In this context, choosing not to run ads is a precise business decision: by giving up ad revenue, Anthropic strengthens the trust barrier with enterprise clients, thereby supporting higher subscription pricing.
However, “not running ads” is not an eternal virtue.
Stanford’s AI Index shows that the cost to achieve GPT-3.5 equivalent performance dropped by 280x within two years—from $20 per million tokens in November 2022 to $0.07 in October 2024. If model capabilities continue to converge and a price war in APIs breaks out, the enterprise subscription premium that Anthropic enjoys today could gradually be eroded. When model costs fall to the point where all competitors can provide near-identical performance, why would enterprise clients keep paying more for Claude?
No conclusion exists yet, but time will answer what this choice is worth.
There’s no such thing as a free lunch
OpenAI chose advertising; Anthropic chose to turn not running ads into a premium. They look like opposite paths, but both are answering the same question: when the inference cost of AI products can’t be covered by free models long-term, who pays?
OpenAI’s Ads Manager is not just an advertising product—it’s also a signal that the AI industry is shifting from free expansion to cost recovery.

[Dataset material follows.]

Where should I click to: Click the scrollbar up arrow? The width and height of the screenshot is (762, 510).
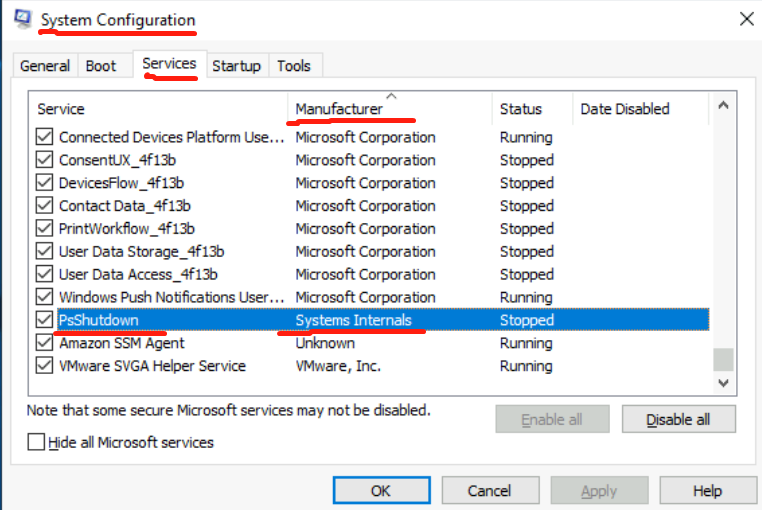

But the bleeding-control method OpenAI chose exposes the most fragile part of this business. It needs to support an ad pricing model using the user group with the least commercial intent—who cost more to reach than Meta by 3 times.
This isn’t a problem that can be solved by user scale alone. 900 million weekly active users is a nice number, but if those 900 million people come to ChatGPT to write emails rather than buy things, advertisers will eventually vote with their feet.
Ads can be a revenue source for AI products, but they shouldn’t be the only answer. Because when a product’s business model requires users to stay for as long as possible and expose as much intent as possible, that product is no longer an assistant to the user—it becomes an assistant to the advertiser.